No pictures go into the output, which should consist only of the lines from the first line of the data through the line with "[Play episode 17] (349, 326)", copied exactly.
═════ Data shown
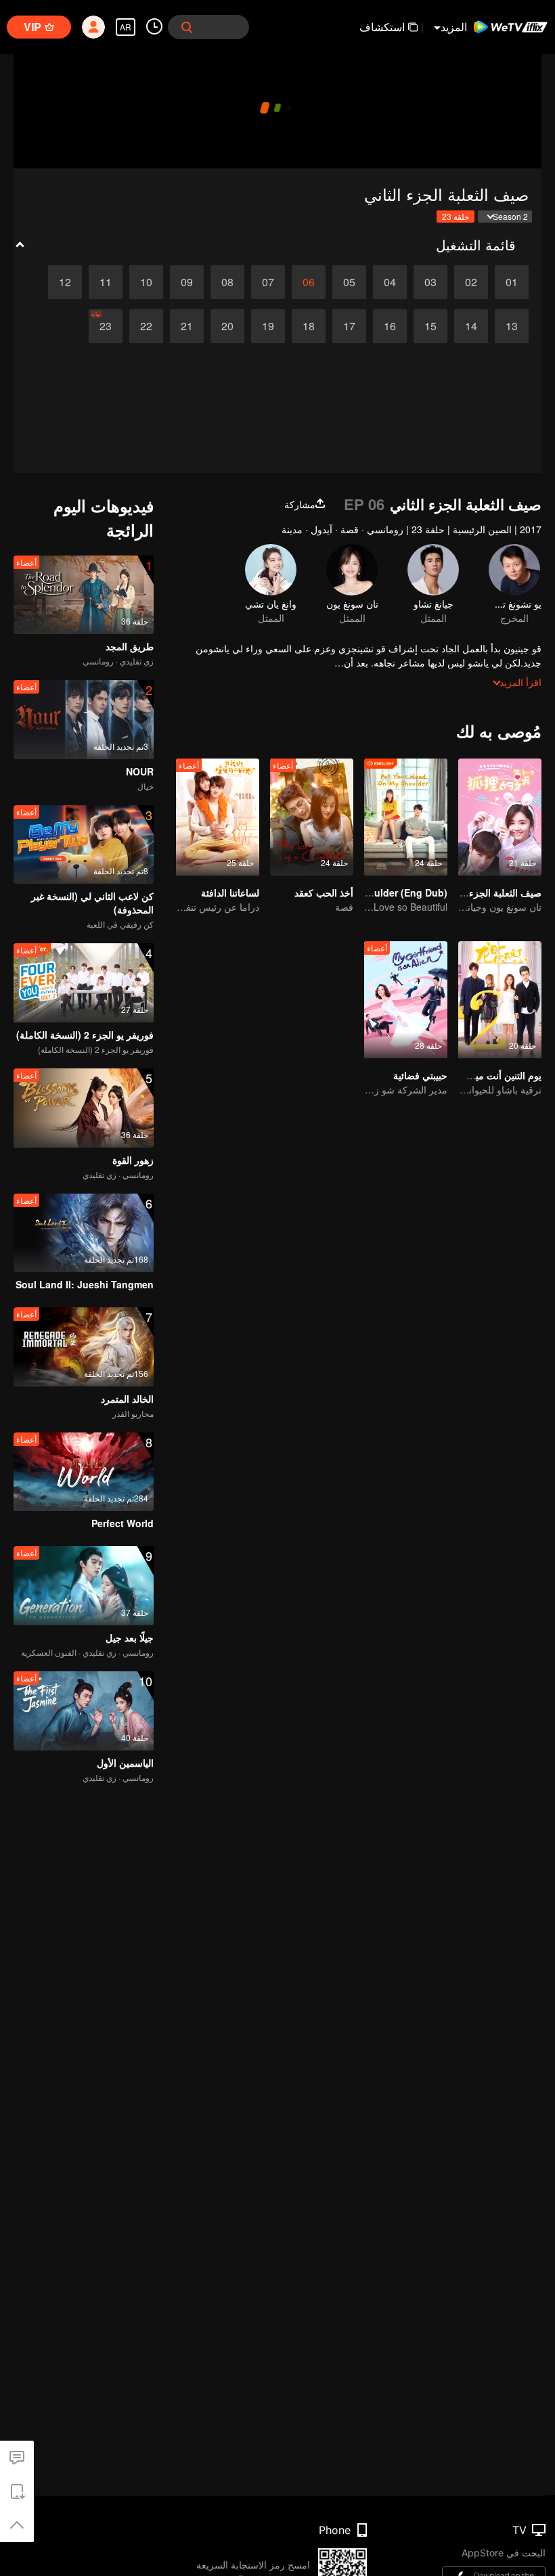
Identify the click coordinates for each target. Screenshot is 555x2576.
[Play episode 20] (227, 326)
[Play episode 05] (349, 282)
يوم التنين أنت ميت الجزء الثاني (479, 1075)
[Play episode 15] (430, 326)
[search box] (187, 27)
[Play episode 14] (471, 326)
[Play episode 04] (390, 282)
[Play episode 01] (512, 282)
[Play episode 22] (146, 326)
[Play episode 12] (65, 282)
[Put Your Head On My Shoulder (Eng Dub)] (405, 817)
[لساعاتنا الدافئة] (217, 817)
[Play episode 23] (106, 326)
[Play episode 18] (309, 326)
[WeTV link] (511, 27)
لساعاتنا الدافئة (230, 892)
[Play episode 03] (430, 282)
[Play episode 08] (227, 282)
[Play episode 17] (349, 326)
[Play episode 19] (268, 326)
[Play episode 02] (471, 282)
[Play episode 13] (512, 326)
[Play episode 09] (187, 282)
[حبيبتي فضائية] (405, 999)
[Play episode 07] (268, 282)
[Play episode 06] (309, 282)
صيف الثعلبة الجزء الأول (494, 892)
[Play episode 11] (106, 282)
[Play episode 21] (187, 326)
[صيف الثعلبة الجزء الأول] (499, 817)
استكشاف (382, 27)
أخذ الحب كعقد (323, 892)
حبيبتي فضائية (420, 1075)
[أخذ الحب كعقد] (311, 817)
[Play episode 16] (390, 326)
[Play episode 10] (146, 282)
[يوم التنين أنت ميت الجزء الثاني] (499, 999)
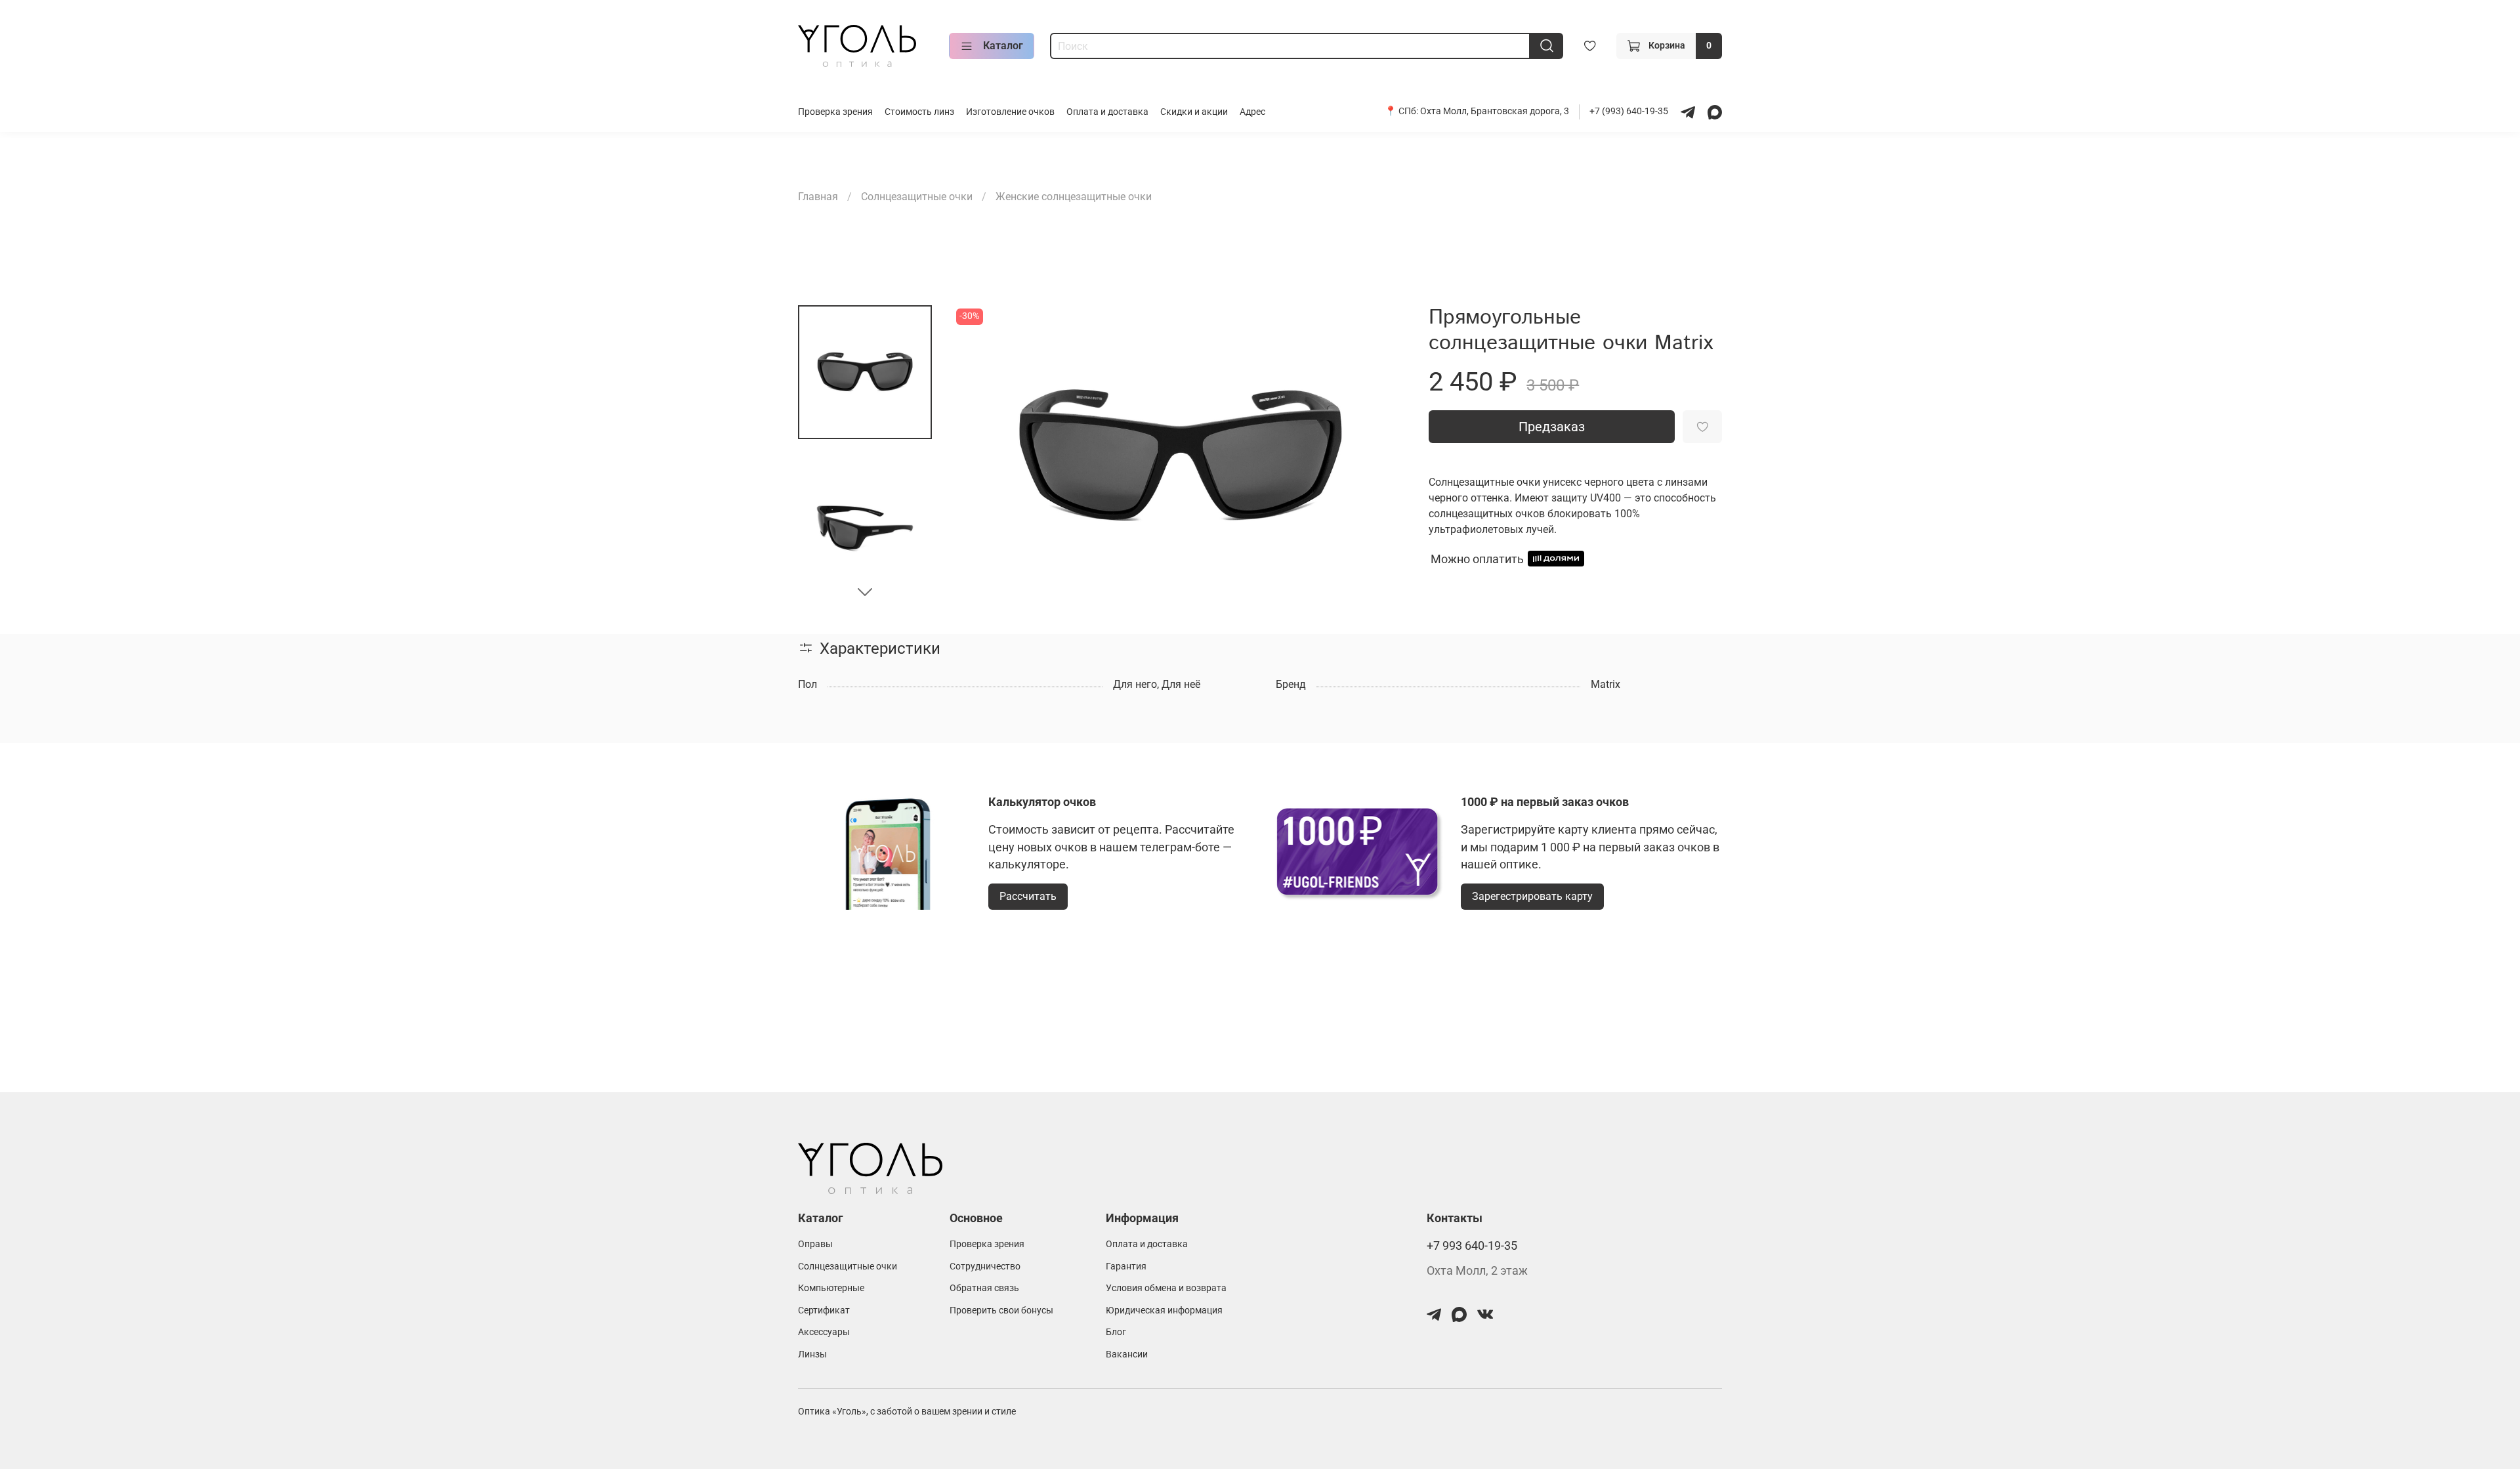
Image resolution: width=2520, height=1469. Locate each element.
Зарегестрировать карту (1532, 896)
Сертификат (824, 1310)
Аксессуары (824, 1332)
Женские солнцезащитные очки (1074, 196)
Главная (818, 196)
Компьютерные (831, 1288)
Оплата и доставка (1107, 111)
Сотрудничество (985, 1266)
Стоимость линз (919, 111)
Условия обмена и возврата (1166, 1288)
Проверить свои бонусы (1001, 1310)
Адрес (1252, 111)
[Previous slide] (979, 457)
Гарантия (1126, 1266)
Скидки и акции (1194, 111)
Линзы (812, 1354)
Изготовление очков (1010, 111)
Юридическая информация (1164, 1310)
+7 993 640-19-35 (1472, 1245)
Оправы (815, 1244)
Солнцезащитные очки (917, 196)
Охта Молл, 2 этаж (1477, 1270)
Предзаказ (1552, 427)
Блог (1116, 1332)
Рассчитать (1028, 896)
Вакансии (1127, 1354)
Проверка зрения (835, 111)
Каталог (1003, 45)
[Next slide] (865, 591)
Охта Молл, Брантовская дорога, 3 (1494, 111)
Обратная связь (984, 1288)
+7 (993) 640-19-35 (1629, 111)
══════════
◆ Output
Identify the click coordinates for each target. Screenshot is 555x2576.
[Play episode 20] (227, 326)
[Play episode 05] (349, 282)
يوم التنين أنت ميت الجزء الثاني (479, 1075)
[Play episode 15] (430, 326)
[search box] (187, 27)
[Play episode 14] (471, 326)
[Play episode 04] (390, 282)
[Play episode 01] (512, 282)
[Play episode 22] (146, 326)
[Play episode 12] (65, 282)
[Put Your Head On My Shoulder (Eng Dub)] (405, 817)
[لساعاتنا الدافئة] (217, 817)
[Play episode 23] (106, 326)
[Play episode 18] (309, 326)
[WeTV link] (511, 27)
لساعاتنا الدافئة (230, 892)
[Play episode 03] (430, 282)
[Play episode 08] (227, 282)
[Play episode 17] (349, 326)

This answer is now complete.